## DATA IN THIS EXERCISE
::::::::

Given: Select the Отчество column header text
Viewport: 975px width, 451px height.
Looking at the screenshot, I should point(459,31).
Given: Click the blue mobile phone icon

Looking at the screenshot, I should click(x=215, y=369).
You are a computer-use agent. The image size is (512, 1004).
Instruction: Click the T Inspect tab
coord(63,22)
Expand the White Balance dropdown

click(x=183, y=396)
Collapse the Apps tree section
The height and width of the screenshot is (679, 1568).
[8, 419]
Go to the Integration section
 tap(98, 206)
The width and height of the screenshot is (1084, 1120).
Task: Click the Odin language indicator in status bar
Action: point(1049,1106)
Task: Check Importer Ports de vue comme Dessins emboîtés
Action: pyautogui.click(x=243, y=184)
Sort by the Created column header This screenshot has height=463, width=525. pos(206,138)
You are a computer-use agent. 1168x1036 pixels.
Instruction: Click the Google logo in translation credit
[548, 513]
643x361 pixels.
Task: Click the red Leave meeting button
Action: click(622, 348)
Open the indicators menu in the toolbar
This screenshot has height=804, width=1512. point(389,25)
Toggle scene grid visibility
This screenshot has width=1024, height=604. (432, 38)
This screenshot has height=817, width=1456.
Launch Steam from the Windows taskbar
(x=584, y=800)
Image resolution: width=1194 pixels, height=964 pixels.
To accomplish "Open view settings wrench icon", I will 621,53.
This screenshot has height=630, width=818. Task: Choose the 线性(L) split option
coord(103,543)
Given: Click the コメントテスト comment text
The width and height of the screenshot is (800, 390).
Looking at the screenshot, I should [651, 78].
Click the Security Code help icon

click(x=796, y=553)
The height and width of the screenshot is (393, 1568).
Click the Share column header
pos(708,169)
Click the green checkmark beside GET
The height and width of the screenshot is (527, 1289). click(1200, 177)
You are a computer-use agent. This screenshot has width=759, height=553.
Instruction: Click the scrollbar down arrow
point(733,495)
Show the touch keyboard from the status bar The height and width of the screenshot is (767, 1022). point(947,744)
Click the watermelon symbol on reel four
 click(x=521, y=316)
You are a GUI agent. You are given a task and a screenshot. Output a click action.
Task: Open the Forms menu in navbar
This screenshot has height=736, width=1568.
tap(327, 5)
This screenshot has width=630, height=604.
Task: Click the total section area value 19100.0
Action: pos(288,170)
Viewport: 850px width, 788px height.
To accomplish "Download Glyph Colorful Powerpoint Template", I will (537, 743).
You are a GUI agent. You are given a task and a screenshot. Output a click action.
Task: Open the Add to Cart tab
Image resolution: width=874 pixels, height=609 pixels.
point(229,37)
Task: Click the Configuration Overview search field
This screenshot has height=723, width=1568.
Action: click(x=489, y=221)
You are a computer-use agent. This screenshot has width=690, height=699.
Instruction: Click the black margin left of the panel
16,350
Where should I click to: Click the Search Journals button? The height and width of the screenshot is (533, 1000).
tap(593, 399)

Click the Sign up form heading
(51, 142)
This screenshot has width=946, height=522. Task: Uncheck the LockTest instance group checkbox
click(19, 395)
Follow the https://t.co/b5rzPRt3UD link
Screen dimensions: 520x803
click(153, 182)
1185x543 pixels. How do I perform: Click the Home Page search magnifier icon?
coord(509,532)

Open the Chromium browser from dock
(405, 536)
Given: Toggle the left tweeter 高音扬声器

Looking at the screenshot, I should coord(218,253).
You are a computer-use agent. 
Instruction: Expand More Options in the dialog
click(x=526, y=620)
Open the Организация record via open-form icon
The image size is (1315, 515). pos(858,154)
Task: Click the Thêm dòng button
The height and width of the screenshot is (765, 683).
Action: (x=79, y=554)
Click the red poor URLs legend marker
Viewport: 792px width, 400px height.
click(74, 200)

::::::::

I need each line from the listing where the word "computer" occurs.

You are a computer-use agent. The image size is (512, 1004).
You are a computer-use agent. 1168x1036 pixels.
You are a computer-use agent. This screenshot has width=759, height=553.
You are a computer-use agent. This screenshot has width=690, height=699.
You are a computer-use agent. 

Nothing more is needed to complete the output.